Auf der Homepage www.awrm.de informiert die AWRM über die Trennung von Biomüll. Dort geht es auch zum Spiel. Weiterführende Fragen beantwortet die Abfallberatung unter 07151/501-9535.

Was in die braune Tonne darf

Um ihre braunen Tonnen sauber zu halten, packen manche Leute ihre Küchenabfälle in Beutel ein. Kunststoffbeutel sind dafür aber ungeeignet, sagt die AWRM.

Nein sagt die AWRM auch zu den kompostierbaren Folienbeuteln, die es im Handel gibt. Sie erfüllen zwar die EU-Norm, wonach sich 90 Prozent der Tüte innerhalb von zwölf Wochen in Bestandteile zersetzen müssen, die kleiner als zwei Millimeter sind, und wonach der biologische Abbau binnen sechs Monaten geschehen sein muss. Die Beutel verrotten damit aber viel zu langsam, sodass sie im Vergärungspro-zess nicht abgebaut werden können. Denn dieser dauert nur vier Wochen.
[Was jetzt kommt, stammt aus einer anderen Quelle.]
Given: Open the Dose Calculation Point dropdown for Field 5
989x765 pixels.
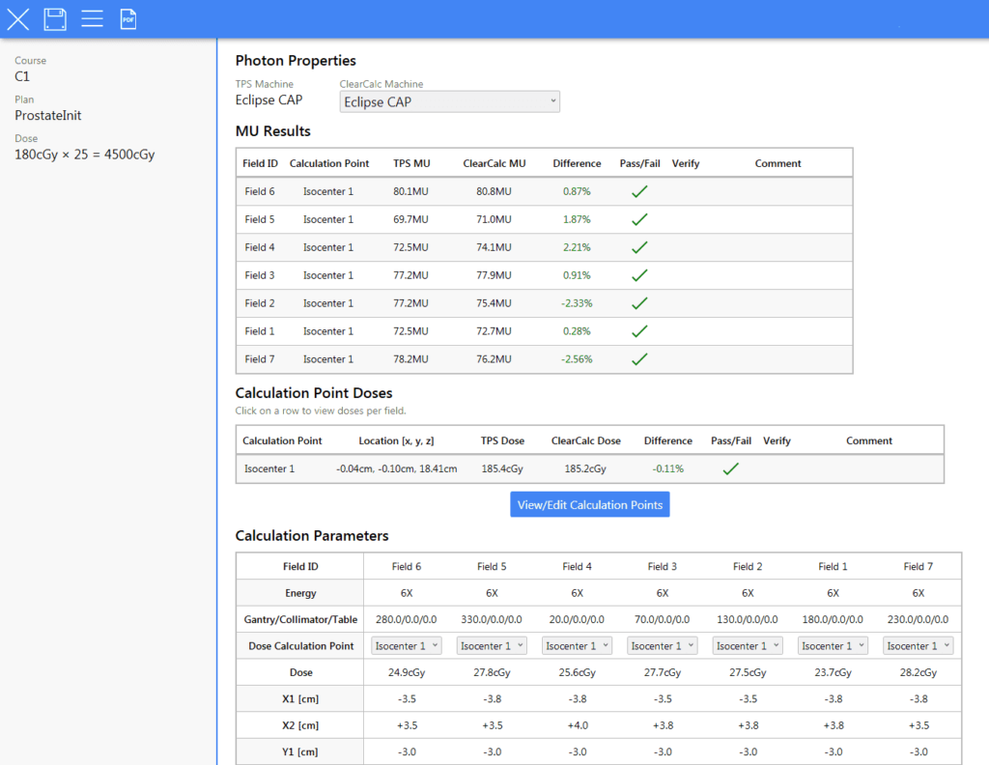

Geeignet sind laut AWRM Papiertüten, beispielsweise Bäckertüten, oder Papiertaschen. Empfohlen wird auch Zeitungspapier, mit dem Küchenabfälle eingewickelt werden können.

In die Biotonne dürfen: Kaffeefilter und Teebeutel, feste Speisereste, verdorbene Lebensmittel (ohne Verpackung), Gemüse- und Obstabfälle (auch Südfrüchte), Eier- und Nussschalen, Haare, Federn, Baum- und Strauchschnitt, Laub, Rasenschnitt, Stroh und Heu.

Nicht in die Biotonne gehören: Plastiktüten und -folien einschließlich sogenannter kompostierbarer Folienbeutel, Glas, Steine, mineralisches Kleintierstreu und sonstige mineralische Abfälle, Metalle aller Art, Problemmüll, Zigarettenkippen und Asche sowie flüssige Speisereste.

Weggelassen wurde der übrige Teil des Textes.